We had become a disgrace to ourselves, a spectacle to the region. We had stripped ourselves of all dignity and had become beggars. No hashtag would save us. In fact, our neighbours would create a hashtag; #SomeoneSaveThoseZambians at our expense. Imagine that, a hashtag by Zimbabweans. These people whom we had criticized for failing to change regime. Oh how the tide turns. Zambia, the oasis of peace in the region, was no more. Zambia on Twitter had become a rubble of collapsed hubris. Regret cuddled with us in our wintry refugee tents.

Used to instant showers, warm beds, and all these things we currently take for granted, now we craved a place to just put our heads to sleep, a peaceful place where nobody could kick in the door and drag us into the darkness because we had the wrong name. In the sprawling refugee camps, grown men silently wept in darkness. It rained in Karoi. Daily.

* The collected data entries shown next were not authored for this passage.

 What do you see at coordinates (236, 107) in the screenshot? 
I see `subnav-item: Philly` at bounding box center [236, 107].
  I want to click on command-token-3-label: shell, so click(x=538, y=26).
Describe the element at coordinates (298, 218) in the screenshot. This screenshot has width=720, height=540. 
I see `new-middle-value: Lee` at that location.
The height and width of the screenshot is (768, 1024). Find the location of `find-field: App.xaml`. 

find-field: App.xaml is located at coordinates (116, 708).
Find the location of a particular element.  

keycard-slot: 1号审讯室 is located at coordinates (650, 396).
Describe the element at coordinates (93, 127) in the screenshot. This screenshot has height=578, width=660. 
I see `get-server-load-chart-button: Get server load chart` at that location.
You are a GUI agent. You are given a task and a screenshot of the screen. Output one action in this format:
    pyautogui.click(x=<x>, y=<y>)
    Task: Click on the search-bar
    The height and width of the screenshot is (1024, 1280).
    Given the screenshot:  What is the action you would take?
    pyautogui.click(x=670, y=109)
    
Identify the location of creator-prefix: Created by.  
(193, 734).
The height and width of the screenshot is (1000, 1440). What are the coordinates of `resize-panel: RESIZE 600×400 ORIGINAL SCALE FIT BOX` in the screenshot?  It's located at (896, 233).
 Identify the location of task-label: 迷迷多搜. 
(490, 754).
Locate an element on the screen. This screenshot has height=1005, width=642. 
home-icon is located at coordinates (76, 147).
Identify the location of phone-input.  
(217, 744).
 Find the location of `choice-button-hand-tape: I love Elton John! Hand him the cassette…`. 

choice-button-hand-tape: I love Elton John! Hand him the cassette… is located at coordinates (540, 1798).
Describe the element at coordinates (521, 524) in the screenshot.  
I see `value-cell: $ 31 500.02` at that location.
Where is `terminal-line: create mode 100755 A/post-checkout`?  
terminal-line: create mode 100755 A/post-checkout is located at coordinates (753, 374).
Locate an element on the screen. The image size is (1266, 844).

Officials from Amnesty International and other NGOs would show up like they always do, in their airconditioned landcrusers and talk to defeated men, place fatherly hands on our shoulders as the clouds above rolled in with more rain. It would rain and rain and rain and we would huddle under the tarpaulin and listen to news from home, aching to go back and do normal things again like buy beef meat and bananas at Mwanamainda. Or go to Manda Hill and receive money from our relative abroad via Western Union. Or sit in evening traffic along Great East Road listening to Komboni radio, have a meeting at Rhapsodys over a smoothie with strawberries and honey. Or going to UB40 concerts. Or signing up for the inter-company relay with Elias Mpondela. Orlike a picture on Instagram, you know, simple everyday things. But we wouldn’t be going home anytime soon. Nobody knew when. Lungu would meet Uhuru, Zuma would meet GBM. Magufuli would meet Kagame. Inonge Wina would meet HH. Then HH would meet Lungu. And then the talks would break down. the cycle would start all over.

As refugees we would sit all day and all night, sit in miserable clusters, wondering how it had all gone to the shitters, but knowing very well how it had come to this. We had refused to love our neighbor. We had adamantly said “no” to diversity. Our children, now with their tattered clothes, would stare at us with empty looks and only find fear in our eyes. And all this misery started because we thought we were immune to war, we thought we would not be broken by tribe, it was all fun and games hating on Facebook right up until the crows came home to roost. Now all that peace we boasted of was a story. No, a history.

“Wake up, ba-shi Masuwa,” shouted Mwansa. “It’s time to go to church.” I jumped out of bed like a warthog and shouted “blood of Jesus! back to sender! back to sender!” What a terrible dream!